Abstract

ObjectiveTo analyze prognostic factors in children with differentiated thyroid carcinoma (DTC) who have been treated in a single center in the last 27 years. MethodsWe studied 126 children (≤18 years old) who have been treated with near-total thyroidectomy followed by radioiodine therapy and thyroid hormone replacement. Follow-up of the patients was done 2, 6, and 12 months after treatment and then by yearly evaluation. Response to treatment was defined according to the American Thyroid Association guidelines.
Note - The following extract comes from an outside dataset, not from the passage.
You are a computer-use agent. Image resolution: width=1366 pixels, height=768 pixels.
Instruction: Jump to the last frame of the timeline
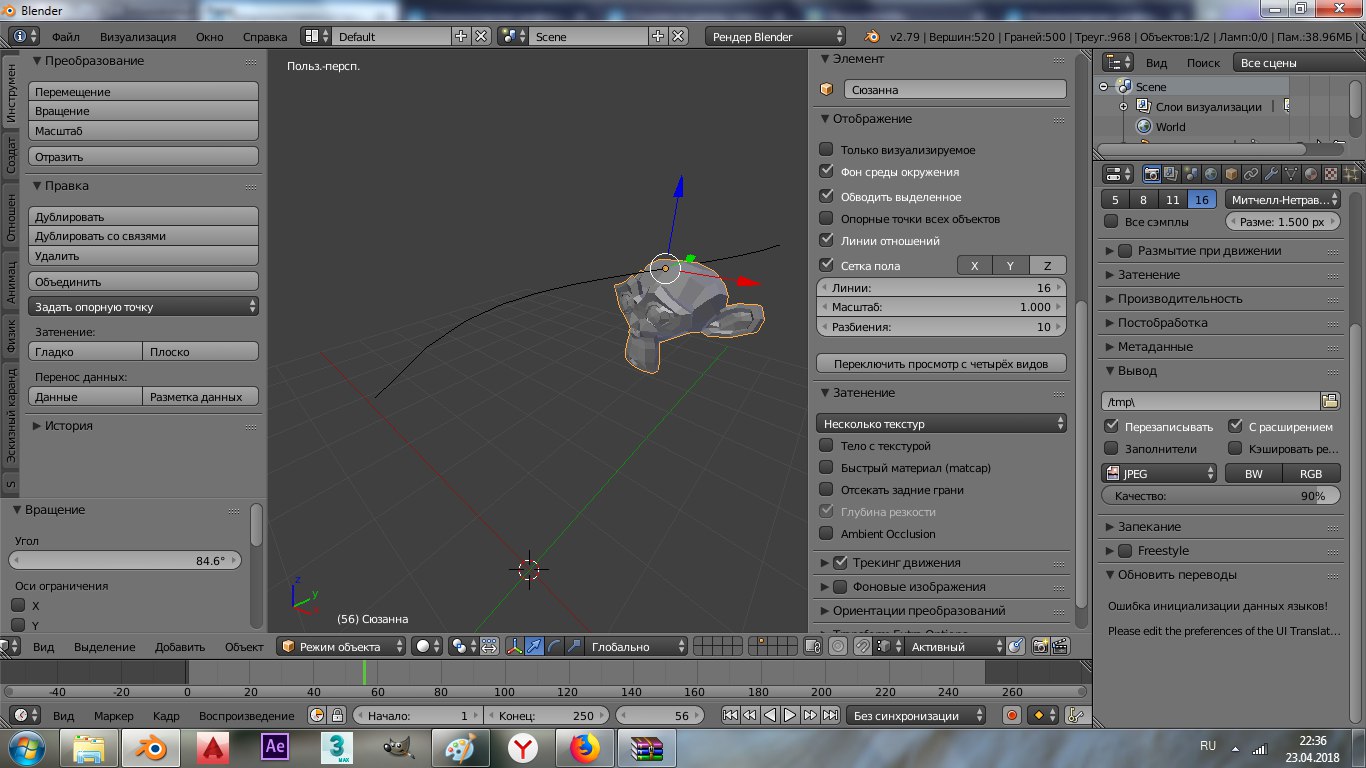tap(830, 715)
ResultsPapillary thyroid cancer was the main pathology (93.7%), and 52.4% of the patients had lymph node metastasis at presentation, which was extensive (>5) in 30% of the patients. Distant metastasis was seen in 8.8%. The mean initial dose of I-131 was 74 ± 42.2 MBq/kg. The median follow-up was 59 months and the median time to achieve an excellent response was 29 months. The preablation stimulated thyroglobulin (psTg) level was 202.4 ± 301.8 ng/mL in patients with first-year incomplete response compared with 11.2 ± 17.5 ng/mL in others (P =.001). Furthermore, using logistic regression, the psTg level was found to be the only significant predictor of distant metastasis, and psTg ≥ 13.75 ng/mL was the most powerful predictor of first-year incomplete response. Moreover, distant metastasis was more common in boys than in girls, and it took longer time for boys to achieve an excellent response. ConclusionThe psTg level was the only significant predictor of distant metastases in children with DTC, and psTg ≥ 13.75 ng/mL was the most powerful predictor of first-year incomplete response.